Baricitinib Augments Lonafarnib Therapy to Preserve Colonic Homeostasis and Microbial Balance in a Mouse Model of Progeria

  • Aging Cell. 2025 Oct 20:e70273. doi: 10.1111/acel.70273.
Moritz Schroll 1 Yacine Amar 2 Peter Krüger 1 Klaus Neuhaus 3 Karima Djabali 1
Affiliations

Affiliations

  • 1 Epigenetics of Aging, Department of Dermatology and Allergy, TUM School of Medicine and Health, Munich Institute of Biomedical Engineering, Technical University of Munich, Garching, Germany.
  • 2 Department of Dermatology and Allergy, School of Medicine, Technical University of Munich, Munich, Germany.
  • 3 Core Facility Microbiome, ZIEL-Institute for Food & Health, Technical University of Munich, Freising, Germany.
Abstract

Hutchinson-Gilford Progeria Syndrome (HGPS) is a fatal genetic disorder caused by progerin, a mutant lamin A variant that disrupts nuclear architecture and drives systemic cellular dysfunction.

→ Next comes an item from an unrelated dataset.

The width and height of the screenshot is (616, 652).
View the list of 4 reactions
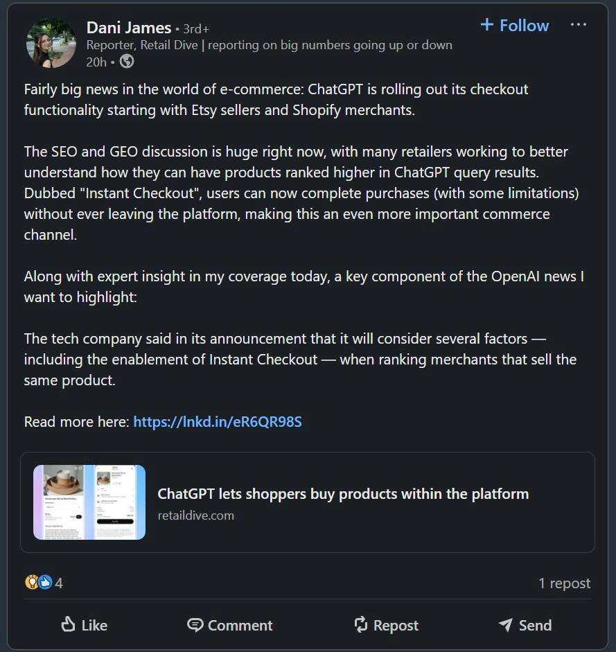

Gastrointestinal (GI) involvement in HGPS remains poorly understood, despite growing evidence of gut abnormalities and microbial dysbiosis in progeroid mouse models. Here, we provide the first comprehensive characterization of colonic pathology in LmnaG609G/G609G mice and assess the therapeutic impact of baricitinib (Bar), a JAK-STAT inhibitor, lonafarnib (FTI), the only FDA-approved therapy, and their combination on colonic health. Bar + FTI combination therapy most effectively lowered progerin levels, preserved colonic architecture and epithelial regeneration markers, while also reducing inflammation, cellular senescence, and early fibrotic changes. Notably, FTI monotherapy aggravated inflammation via STAT1 activation, an effect reversed by Bar co-administration. Bar also emerged as the primary driver in mitigating colonic tissue senescence, highlighting its role in supporting intestinal homeostasis. In addition, we observed marked microbial dysbiosis in HGPS mice, particularly in late-stage disease. While both monotherapies induced distinct shifts in gut microbiota, combination therapy preserved a profile more closely resembling healthy controls. These findings expand the current understanding of GI involvement in HGPS and identify the colon as a site where JAK-STAT inhibition enhances the therapeutic profile of FTI.

Keywords

Baricitinib; Hutchinson‐Gilford progeria syndrome; JAK–STAT; lonafarnib; microbiome.